One of the most common side affects of pregnancy for women across the country is back pain.
It’s no wonder back pain is such a common complaint, as the body is gaining more weight, your centre of gravity is lowered and your ligaments are starting to relax to prepare your body for labour.
Did you know… Gentle exercise to strengthen the core abdominal muscles can help to take some of the strain off your back and prevent acute localised pain in your lower back.
Most women often find back pain most intense when they’ve been in the same position for along time as the muscles start to become stiff. Always make sure to change your position regularly and use the appropriate support, such as a cushion when sitting or sleeping, and a lumbar role when exercising.

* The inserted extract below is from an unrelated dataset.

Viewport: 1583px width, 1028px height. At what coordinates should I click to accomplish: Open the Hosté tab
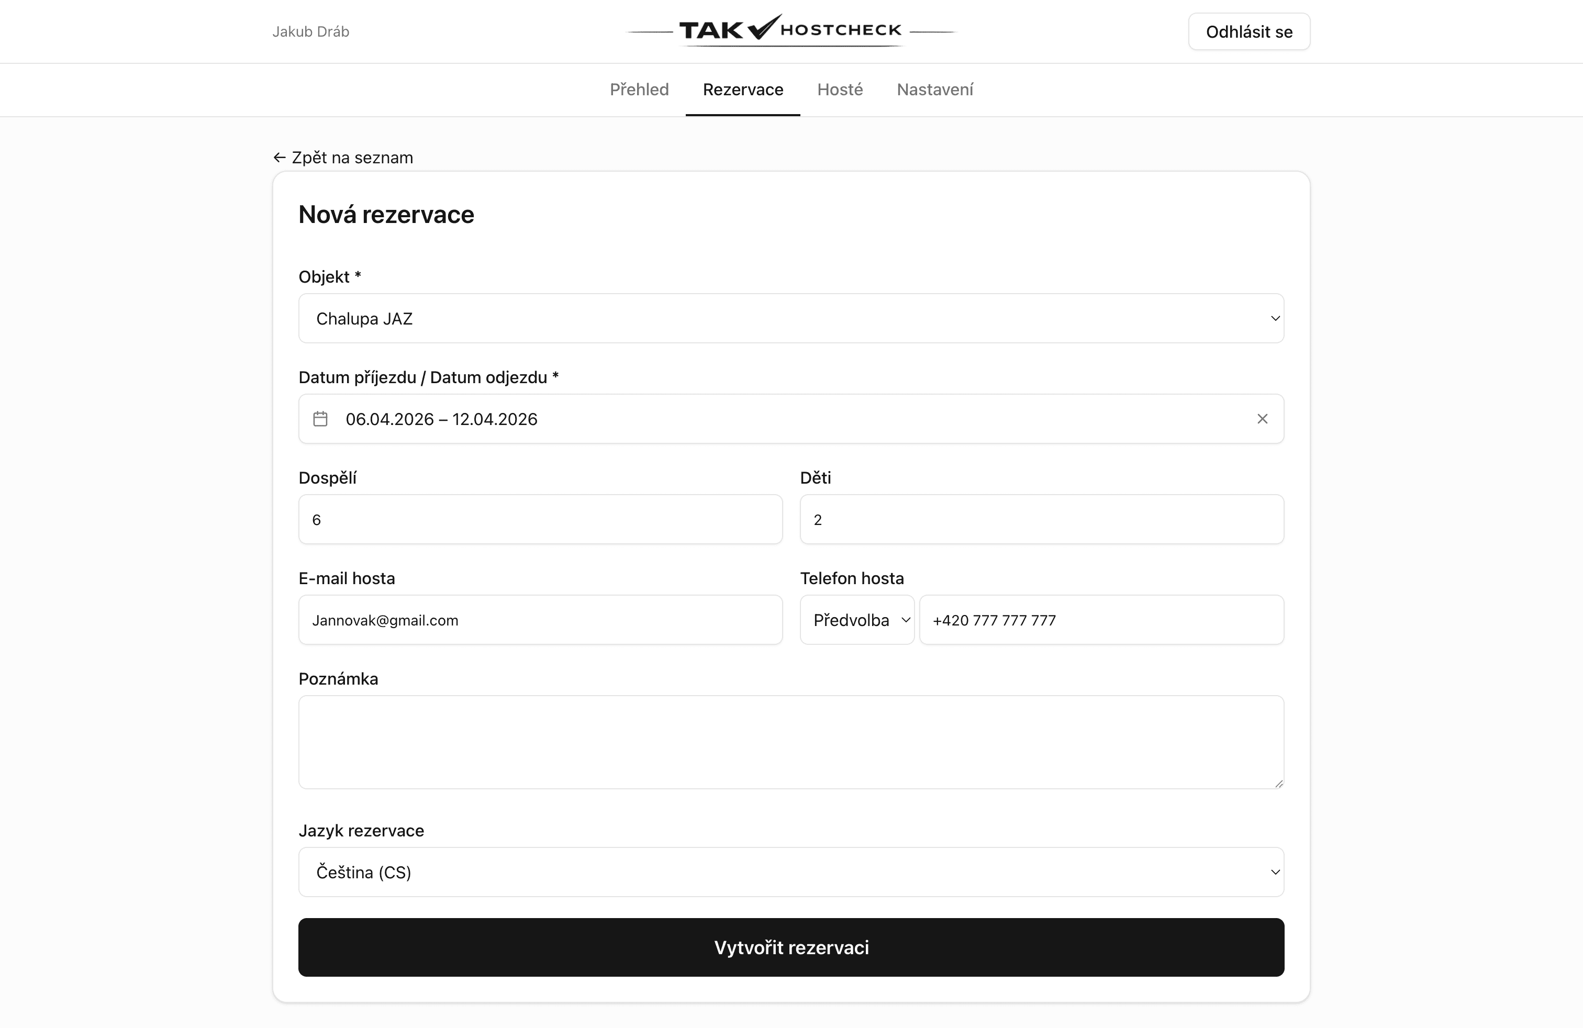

Remember… Posture can also be key to managing lower back pain. When you’re moving around make sure to bend from the knees and keep your back straight. Don’t forget to move your feet when turning as this can help prevent excess twisting on the spine!
Keep thes principles of good posture in mind to help relieve any stress on your spine: stand up straight and tall, hold your chest high, keep your shoulders and back relaxed and use a comfortably wide stance tokeep your upper body fully supported.
Did you know… Exercising in water, such as attending aquanatal sessions, can be an effective way of exercising the muscles without out causing any damage. This is due to the fact the buoyancy of the water can help provide you with the extra support your body will need!
Remember… Although back pain is common during pregnancy, it is important to make sure you’re getting the right exercise. Attending a class or speaking to a GP is a useful way to know you’re taking care of your body in the best way possible.
Try some gentle yoga exercises or going for a walk as a way to incorporate some exercise into your day and keeping your muscles active.